### Supplied records
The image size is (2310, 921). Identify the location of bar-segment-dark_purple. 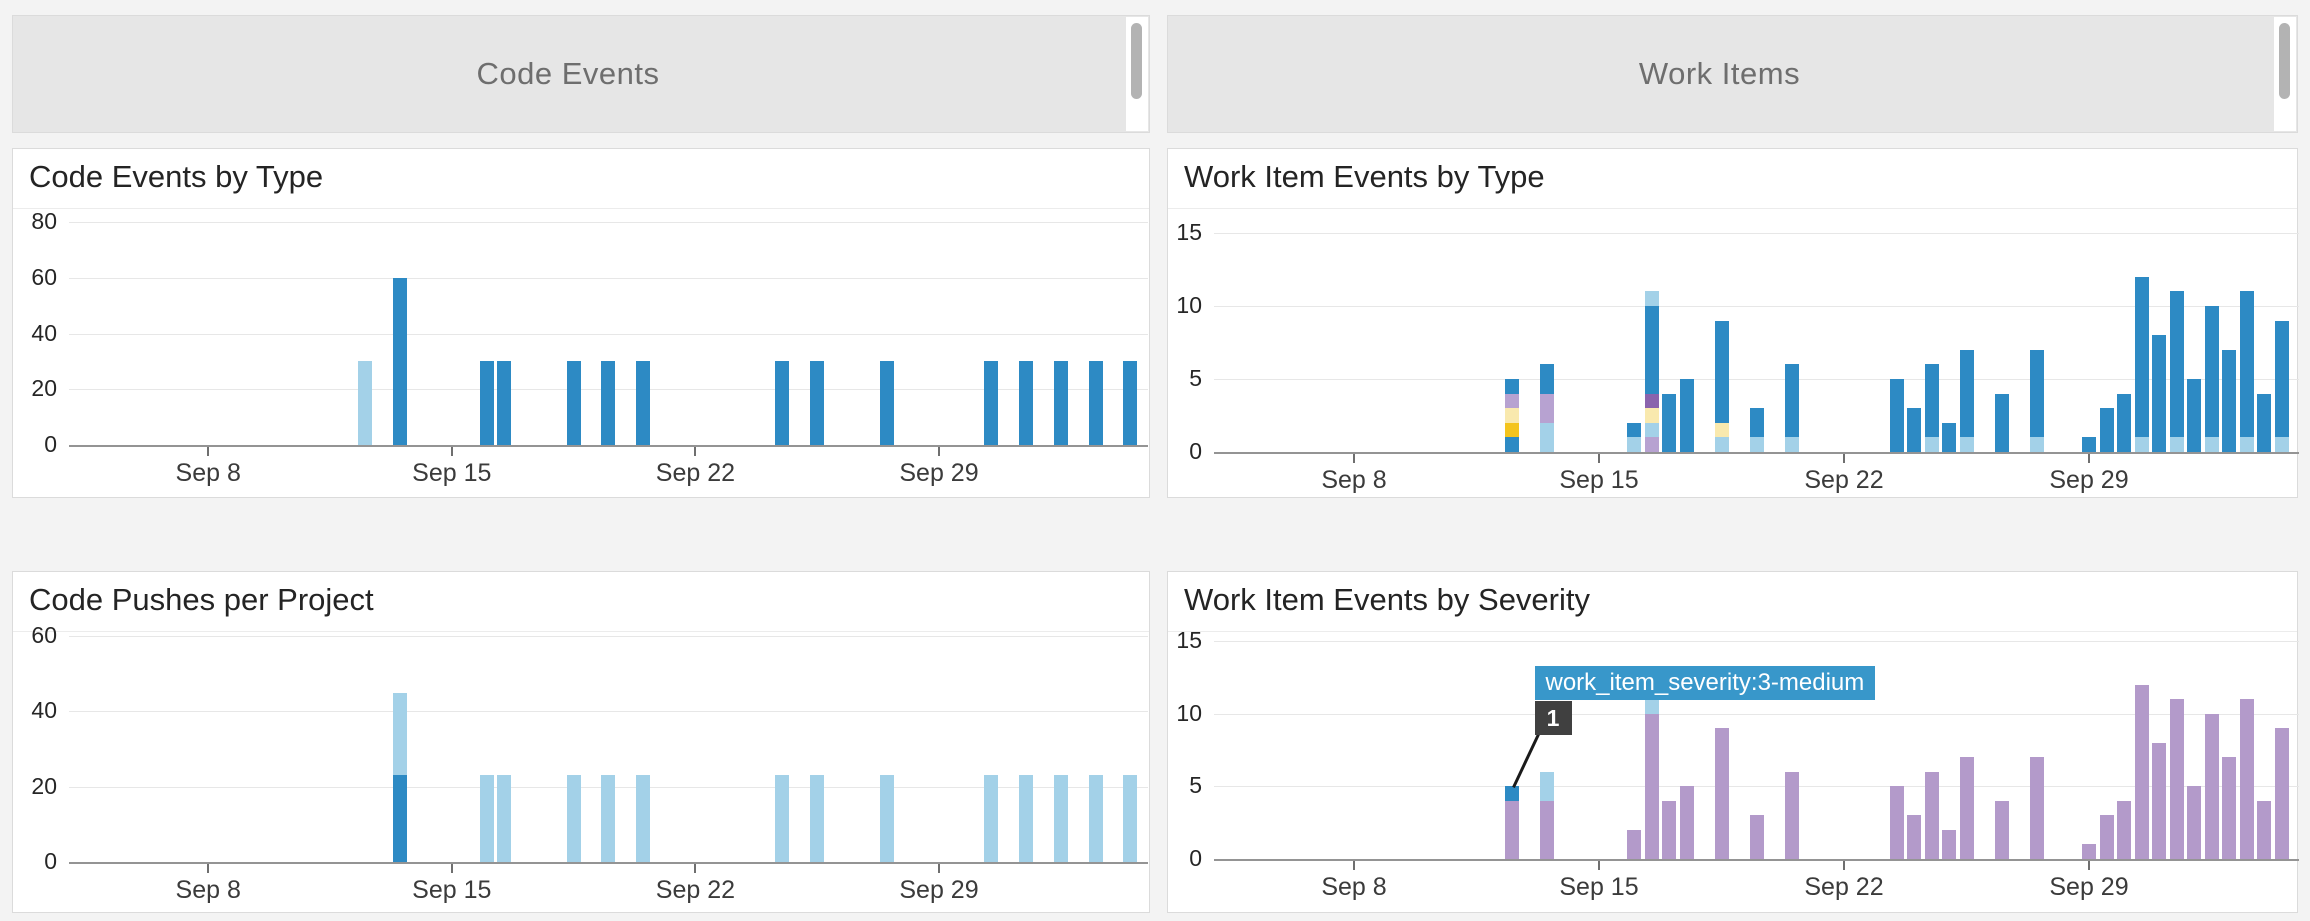
(1652, 401).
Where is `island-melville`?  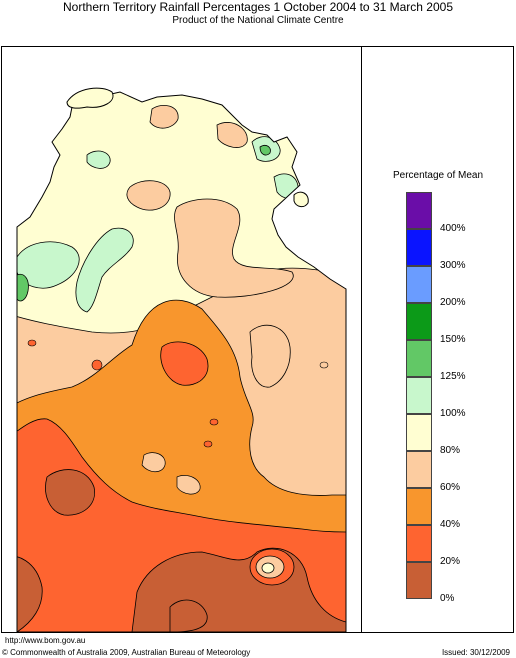
island-melville is located at coordinates (90, 98).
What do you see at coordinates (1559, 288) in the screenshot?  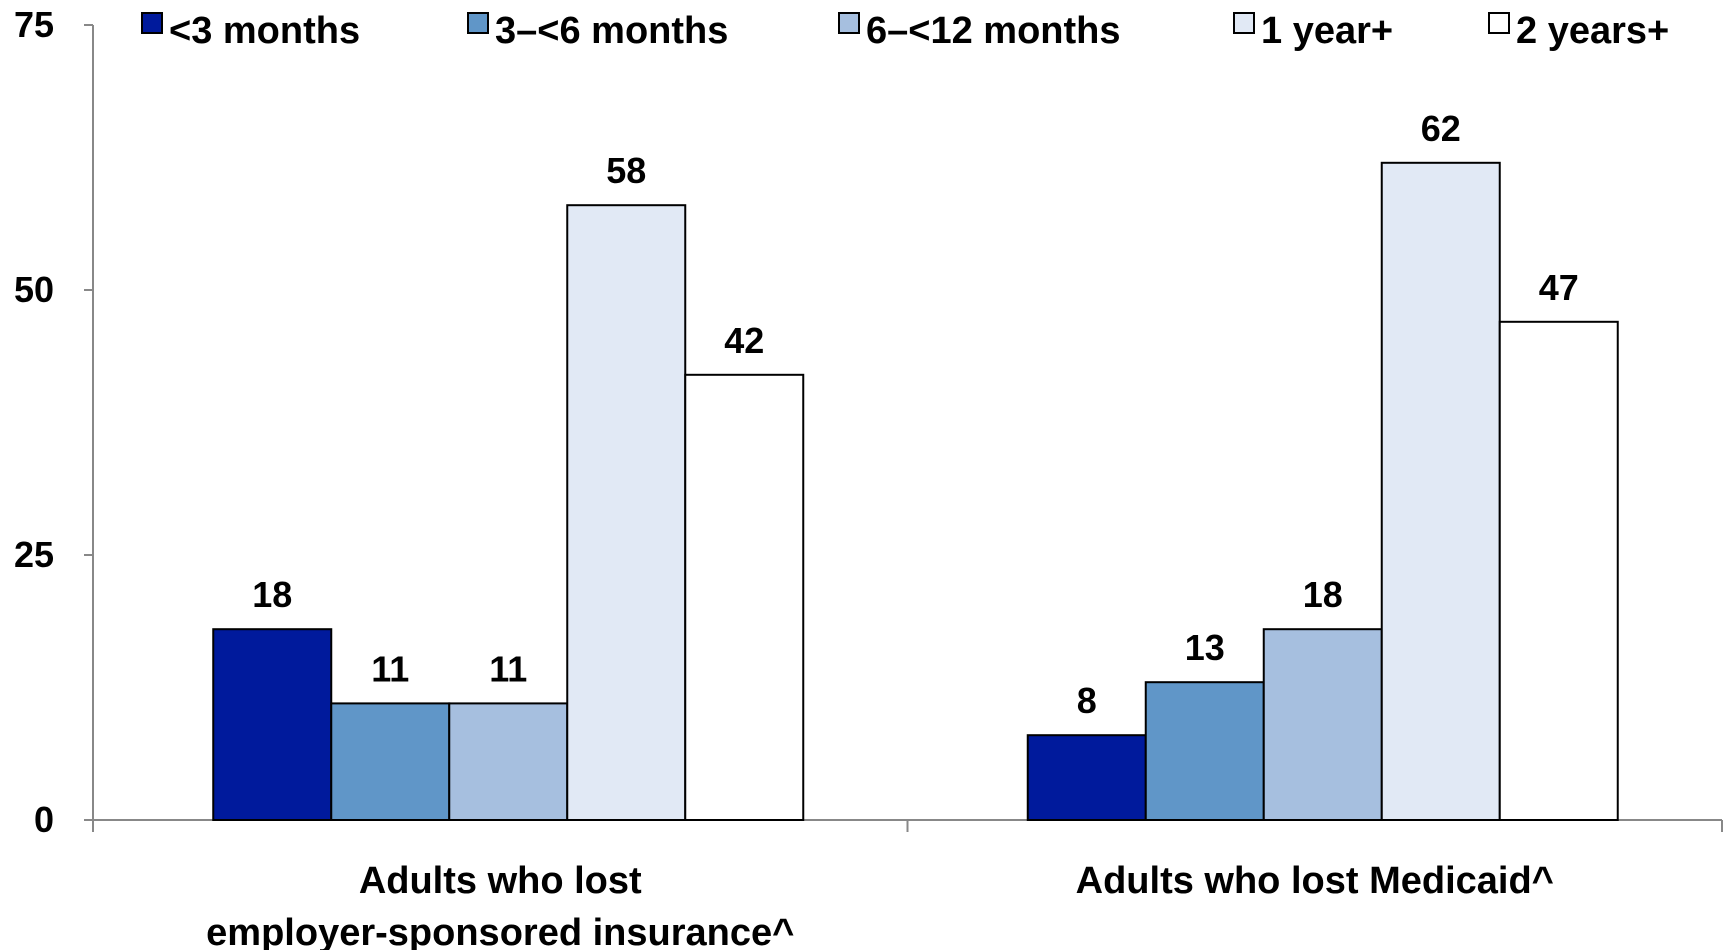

### Required action
Could you arrange every line of the entries above as a Markdown table with the columns Row and Entry Line, numbering each row and skipping blank lines? Leave the pictures out.

### Response area
| Row | Entry Line |
|---|---|
| 1 | The image size is (2310, 921). Identify the location of bar-segment-dark_purple.  |
| 2 | (1652, 401). |
| 3 | Where is `island-melville`?   |
| 4 | island-melville is located at coordinates (90, 98). |
| 5 | What do you see at coordinates (1559, 288) in the screenshot?   |